Particolarmente animoso contro la federazione internazionale è il mondo del nuoto australiano – atleti, tecnici, dirigenti, media e fan - che, spalleggiato dal nuoto statunitense, è compatto nel chiedere che la medaglia d’oro dei 400 metri stile libero di Gwangju sia tolta a Yang Sun e attribuita a Mckenzie Horton. Come è noto il mezzofondista aussie, giunto secondo nella gara, si rifiutò di condividere il podio con il cinese (foto di copertina), da lui ritenuto un baro. Stando così le cose, la richiesta australiana difficilmente potrà essere accolta e il medagliere di quella gara resterà quello che conosciamo, con Gabriele Detti medaglia di bronzo (a destra sul podio).

Altrettanto dicasi per la revisione dell’ordine di arrivo chiesta da Chad Le Clos con riferimento alla gara dei 200 metri stile libero alle Olimpiadi del 2016 dove il sudafricano giunse secondo, dietro a Sun

Paradossalmente lo spiraglio a favore di queste richieste è rappresentato proprio dal ricorso in appello che Yang Sun, attraverso i suoi avvocati, presenterà sicuramente al Tribunale Federale svizzero, una facoltà prevista dall’ordinamento giuridico elvetico.

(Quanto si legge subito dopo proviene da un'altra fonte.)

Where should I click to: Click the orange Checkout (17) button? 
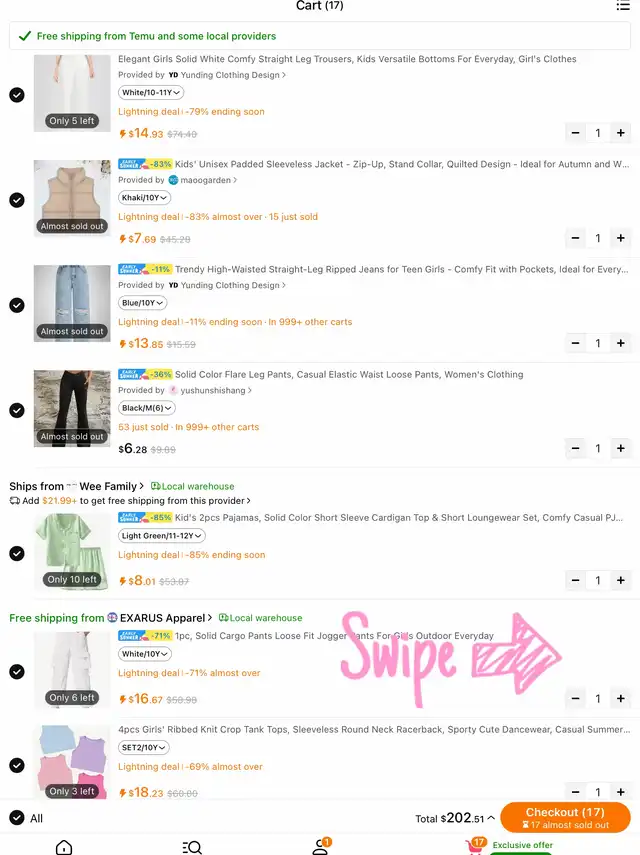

Per quanto riguarda il possibile giudizio che il Tribunale svizzero andrà a emettere, le ipotesi, meramente teoriche, sono tre: la prima, conferma della sentenza del Tas-Cas, sic et simpliciter; la seconda, riduzione o addirittura cancellazione della squalifica; la terza, conferma della squalifica accompagnata dalla richiesta di ritiro delle medaglie (solo in quest’ultimo caso la FINA, e forse il CIO, sarebbero obbligati a comportarsi di conseguenza).

Yang Sun, 28 anni, intende appellare la sentenza di squalifica per otto anni, emessa venerdì 28 febbraio dal Tas-Cas di Losanna, presso il Tribunale federale svizzero poiché, come ha dichiarato ieri, domenica 1 marzo, Qihuai Zhang, uno dei suoi avvocati, la stessa, “è basata su prove false e menzogne”.

Secondo il South China Morning Post, quotidiano di Hong Kong in lingua inglese, Zhang ha affermato che "il 28 febbraio 2020 è stata una giornata buia perché mostra la scena in cui il male sconfigge la giustizia e il potere sostituisce le verità evidenti. In questo giorno la CAS ha ascoltato i pregiudizi, ha chiuso un occhio su regole e procedure, ha chiuso un occhio su fatti e prove e ha accettato tutte le bugie e le prove false".

Durante l'audizione al Tas-Cas, che si è tenuta in pubblico su richiesta del nuotatore, Yang Sun ha protestato con veemenza la sua innocenza e ha affermato che le credenziali degli ispettori non aderivano alle normative antidoping.

Sotto interrogatorio Sun è apparso evasivo, e ciò ha infastidito il presidente della giuria Franco Frattini.